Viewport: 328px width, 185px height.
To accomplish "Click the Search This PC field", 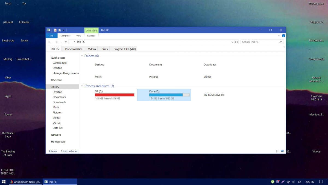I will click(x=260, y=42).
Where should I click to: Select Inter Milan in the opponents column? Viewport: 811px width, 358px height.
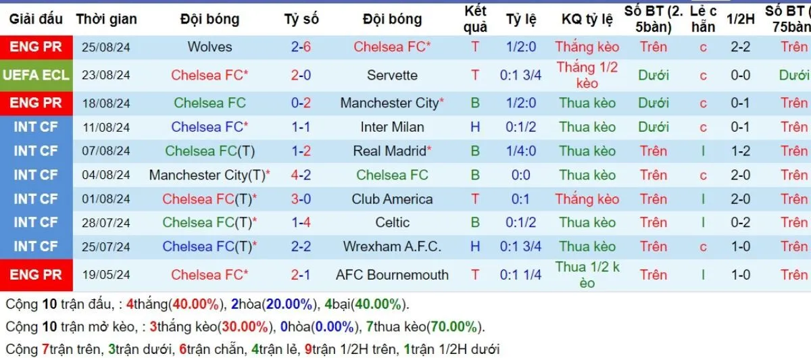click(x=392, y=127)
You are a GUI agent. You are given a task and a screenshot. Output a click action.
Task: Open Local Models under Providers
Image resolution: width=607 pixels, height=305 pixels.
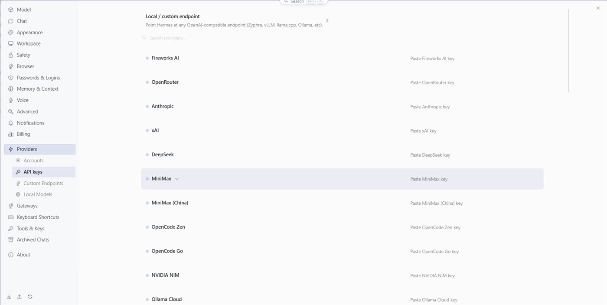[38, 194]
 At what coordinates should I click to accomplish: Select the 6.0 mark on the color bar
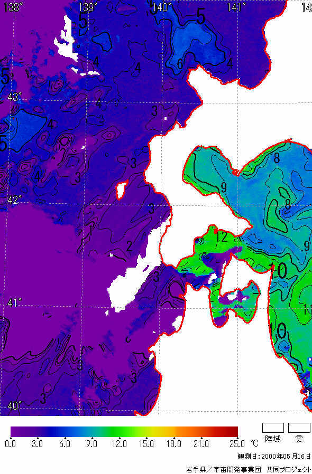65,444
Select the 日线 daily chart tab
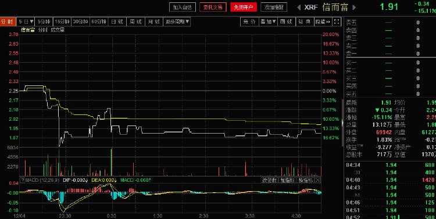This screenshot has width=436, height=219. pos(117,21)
========
* Work request *
Every line from the one with "Image resolution: width=607" through the end of the records is to be reproduced exactly, and the pictures are to be left out.

* Completed task *
Image resolution: width=607 pixels, height=305 pixels.
[38, 194]
 At what coordinates should I click to accomplish: Select the 6.0 mark on the color bar
65,444
Select the 日线 daily chart tab
This screenshot has width=436, height=219. pos(117,21)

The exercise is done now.